Cependant l’objectif du président du conseil exécutif n’est pas aussi burlesque qu’il y parait. Un simple décret avait suffi pour inscrire les « 40% » dans le marbre, une inégalité qui accorde à une forte minorité de la population une prime à la sécurité de l’emploi. Ce complément de salaire a eu pour objet de susciter la venue de métropolitains et d’orienter nos cerveaux musclés vers la fonction publique. Il en est résulté une caste de fonctionnaires efficaces à gérer la Martinique administrative mais impropres à générer une Martinique économique. En effet, nos ingénieurs ont longtemps troqué leurs compas et équerres contre la blouse de professeur. Imaginer une structure comparable au BUMIDOM afin de rendre la Martinique plus attractive pour nos propres élites tient de la gageure. C’est comme confier le tourisme à ceux qui l’ont combattu pendant un demi-siècle. Devrait-on attendre de l’État une mesure d’extension de la prime de vie chère aux cadres du secteur privé ? Il s’agirait d’un appel d’air pour la migration de confort, le nouvel oxymore que décrivent le métropolitain Patrick Bruneteaux et le martiniquais Olivier Pulvar dans leur ouvrage intitulé Les Métropolitains à la Martinique, une migration de confort.
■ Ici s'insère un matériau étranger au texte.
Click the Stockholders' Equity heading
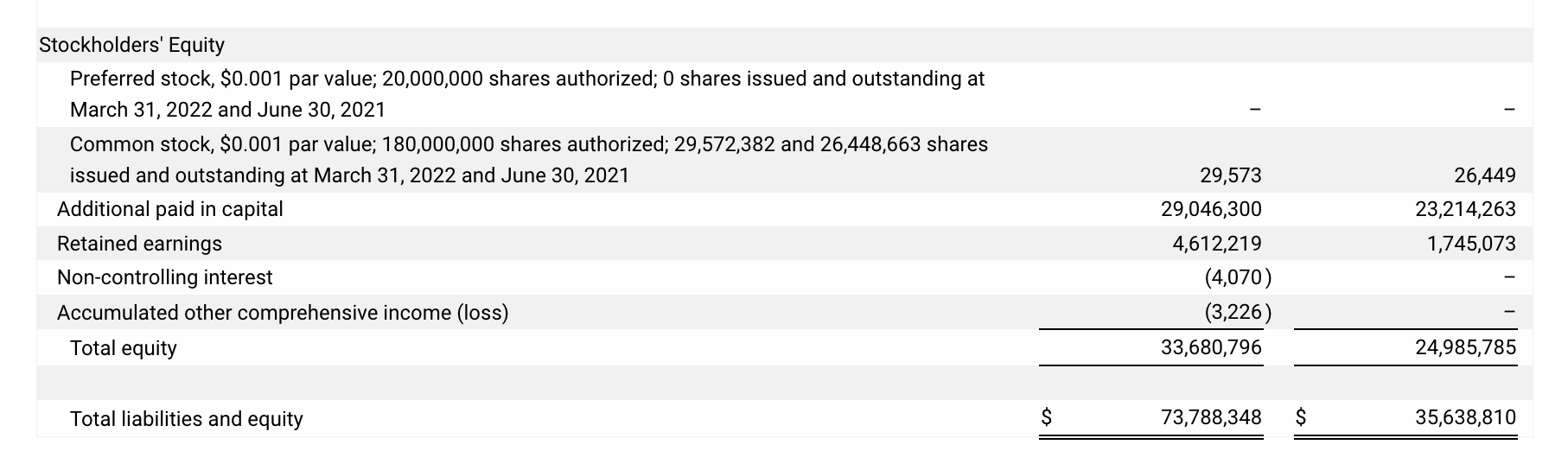 pos(131,45)
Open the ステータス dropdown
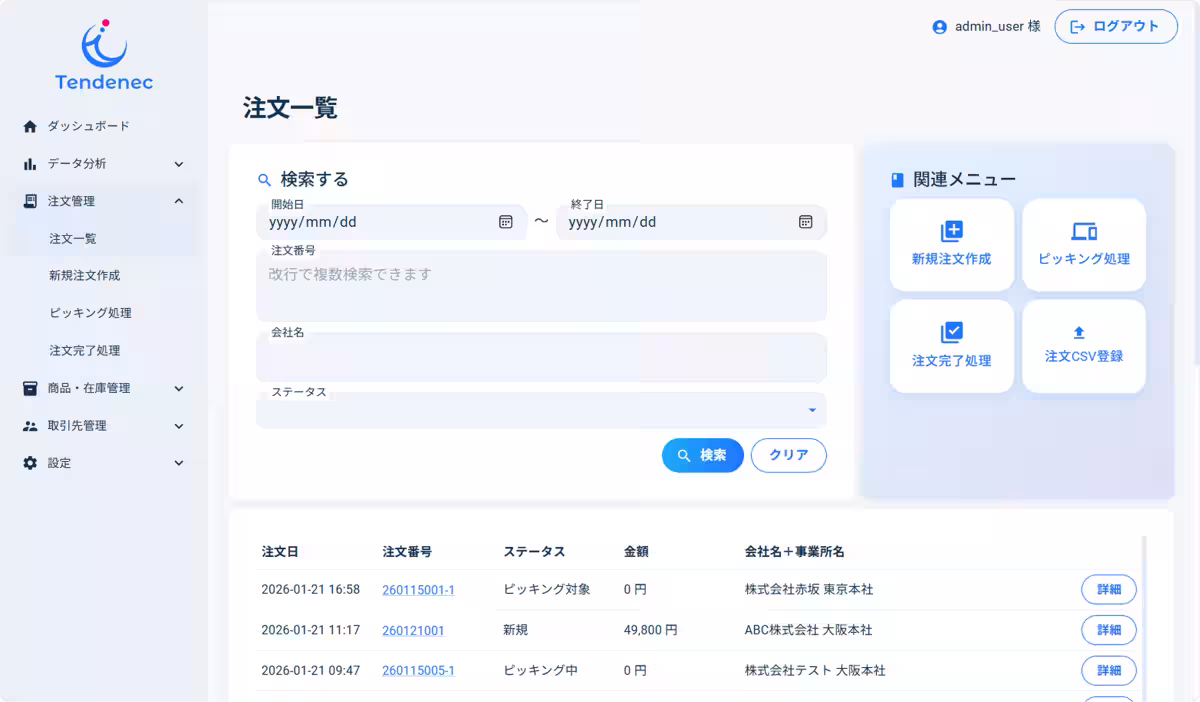 point(811,410)
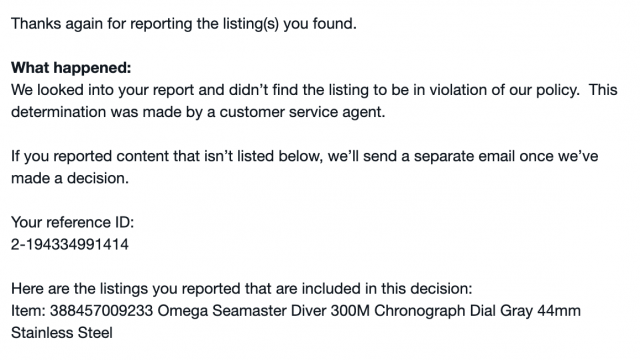Click the phrase 'included in this decision:'
Image resolution: width=640 pixels, height=360 pixels.
(387, 289)
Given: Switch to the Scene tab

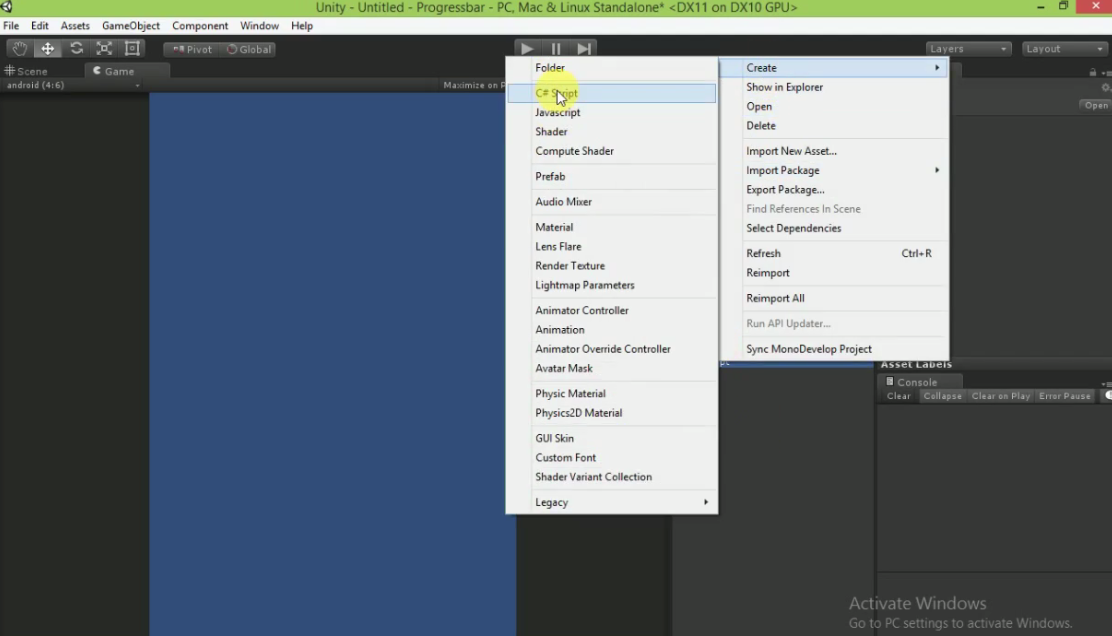Looking at the screenshot, I should pyautogui.click(x=36, y=71).
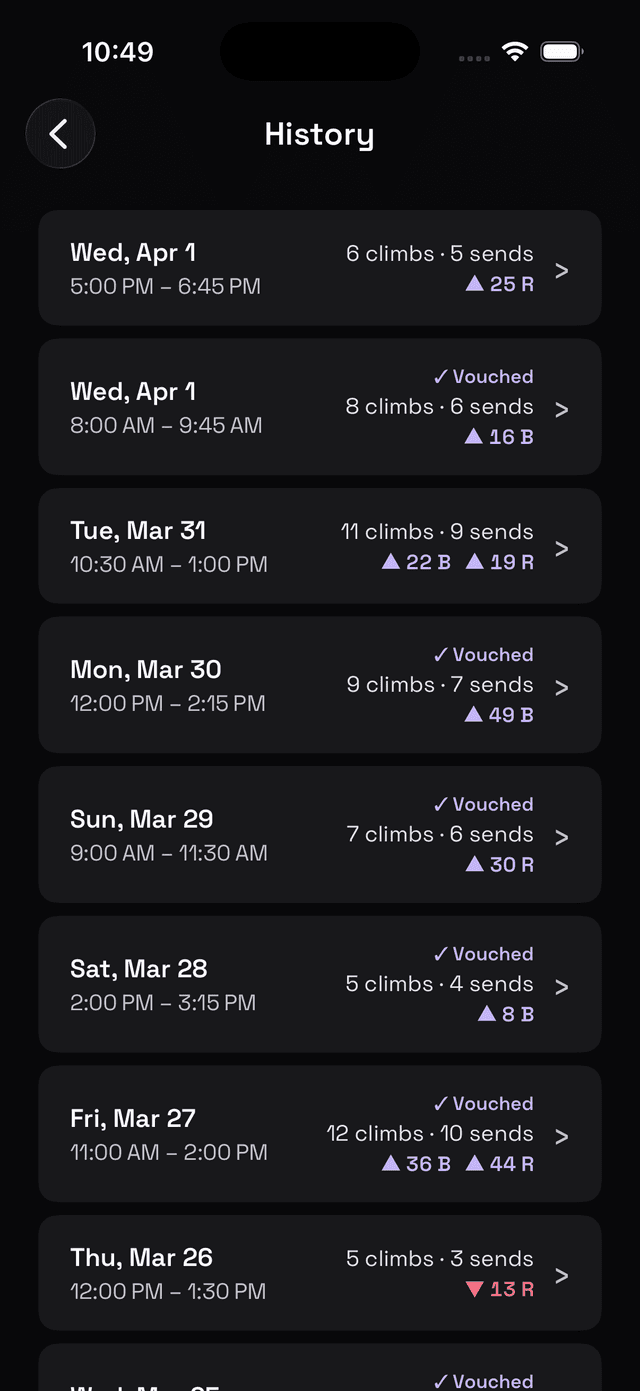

L’Insee et les nouvelles intellectuelles (Nadia Chonville, Claire Palmiste…) ne viennent-ils pas d’alléger la population locale et les hexagonaux du poison distillé par leurs ainés, le « génocide par substitution » ? « Trop de Blancs en Martinique ? Gare aux fake news », prévient aimablement Nadia Chonville.
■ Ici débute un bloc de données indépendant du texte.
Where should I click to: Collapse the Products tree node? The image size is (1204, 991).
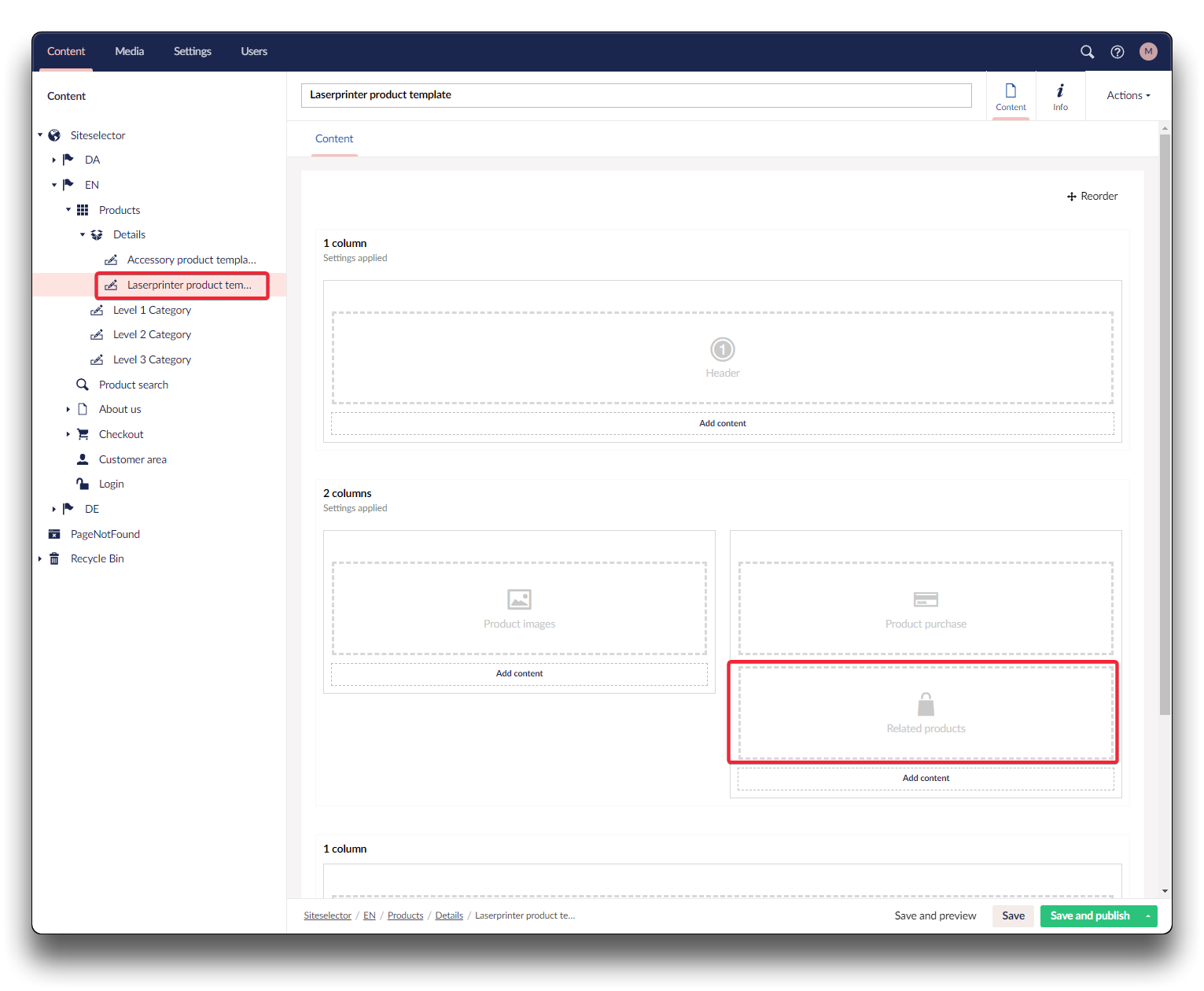click(x=68, y=210)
Deux mesures plus dignes car plus responsables conviendraient peut-être mieux à ceux qui peinent à quitter le marronnier du génocide : la décentralisation de la gestion administrative des fonctionnaires d’État et la diminution progressive de la prime de vie chère. On peut valablement penser que ces mesures qui décourageraient la migration de confort devraient en revanche satisfaire des centaines de candidats martiniquais aux métiers d’enseignants et autres fonctionnaires d’État. Reste que la question peut se poser de savoir si les fonctionnaires métropolitains seraient plus nombreux que les martiniquais à quitter l’île.